Saturday, December 20, 2008

What do YOU want for Christmas?

For that matter, what do you want - just because? I've been thinking about these kinds of questions, lately. Christmas is a time for gift giving, right? (at least in theory anyway) We make our list of people who are near and dear to us, and we begin guessing what might make them happy. Our maybe, our goal is to fulfill some need that they might have. What do they need? What do they want? Sometimes, the hardest part is just figuring out what they don't already have. We assume that what they want, or need, is something that they don't yet have. Is this true, or is it just something that we tell ourselves? Will it make them happy?

I have to be honest, there are things that I want, and there are things that I need, but the things that make me happy, aren't things that can be bought, or wrapped, or placed under a tree. My friend, Kate, did a post and listed 6 things that make her happy. Not one of them could be purchased at Walmart. I suspect that if we were all to make a list of 6 things that make us happy, it would be much the same. It isn't "stuff" that brings us joy and happiness, it's the things that we give ourselves, or treasures that we find in the people around us. I've known Kate for two years now, she has needs, we all do, but most of the things that we "need", in fact, our most urgent needs, are intangible as well. And often times, we live our whole lives with those things right under our noses, or at least within our reach; and for some reason, we are just too busy, too afraid, or too ashamed, to acknowledge them, much less tell anyone else what those needs might be.

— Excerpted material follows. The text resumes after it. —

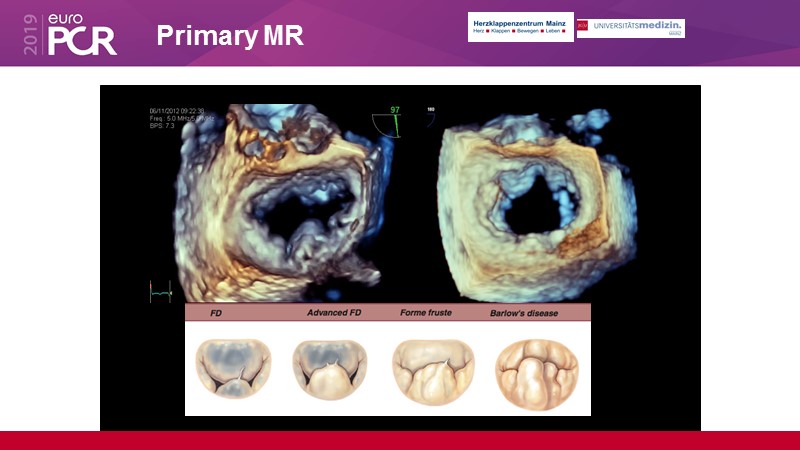The image size is (800, 450).
Task: Click the "Primary MR" slide title
Action: [x=230, y=36]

So, what's all this about? Where is all of this going? I'm not sure. I'm just starting to feel, yearning actually, that somehow Christmas could, and should be, more meaningful than just a lot of commercialized greed, or the random exchange of "stuff." I know that there really are people that sincerely need material things. Things that could possibly change the direction and circumstances of their lives. I know that there are people who are hurting so much more than my family is right now; Not just financially, but emotionally and spiritually. I'm feeling a need to give something that isn't just an empty and meaningless gesture. Not only for the people in my life, but for others. Have you ever given a Christmas gift that that really mattered to someone? I'm not sure that I have.

Tomorrow, my husband and I are going Christmas shopping, so I've been looking over my children's Christmas wish list. This has been a strange Christmas season so far, in that my kids didn't start making their Christmas lists until a few weeks ago. Stranger still, are the lists that they've given me. Heather's list only contains 5 items, none of them hugely expensive. Jacob only lists four very simple requests. Most of the things on their lists are things that, if they had told us that they really wanted them, they would have gotten them without the benefit of a holiday or special occasion. Maybe not all at once, but they just aren't major purchases, you know? Now my kids are well aware that our money situation is strained this year, but they have both made the comment,

"There really isn't much that I want, or need." and they both seemed believably sincere.

Maybe, it's just wishful thinking, but I am starting to wonder if my children are learning to be content without a lot of "stuff." For teenagers, that's kind of a mature concept, but they do seem to be learning that friends and family are more important than "things."

Maybe, it's time for me to do some re-evaluating and consider making some changes concerning how our family celebrates Christmas? Changes that make the holidays less stressful and more joy filled. That's what I want for Christmas.

3 howled back:

Anonymous said...

Great post. Steven is asking for deodorant, a razor, thermals. It's been like this for a few years. Last Christmas we were shopping for warm hats and gloves because he was going into the shelter. So sad.

Thank you so much for the info on the meds. I was still a little nauseous on the second day but I took my pill anyway and I felt 99% better. Still dealing with the sleepiness but I know it will take awhile.

Thanks again!!!

Anonymous said...

What a nice post. I think your kids are growing up seeing first hand at what makes a holiday special because of what you do - the traditions and the art and craft and seeing you go to so much trouble for the family to create a wonderful and loving setting. That's the stuff that matters the most huh?

If we look for it, we'll still see the spirit of Christmas. I guess we just need to look a little harder and past the bright lights and sales and crazy shopping carparks.

love ya x

jasminharrington said...

Dear mom (Santa),

All I want for Christmas is for my family to be happy. I also want love... lots and lots of love!

Love, Jasmin

P.S. My favorite Christmas was not so much what I got but the presentation. Even though I did not believe in Santa anymore it was the most magical year ever. It wasn't the present (although that was cool too). I was in 6th grade and there was glitter sprinkled throughout the house. Wherever you stepped. I followed it to the the garage where the attic door was. Since we had no garage this is how you got in the house. You had left your hat in the attic door and my little brother and I had to send it back to the north pole so you had it for next year.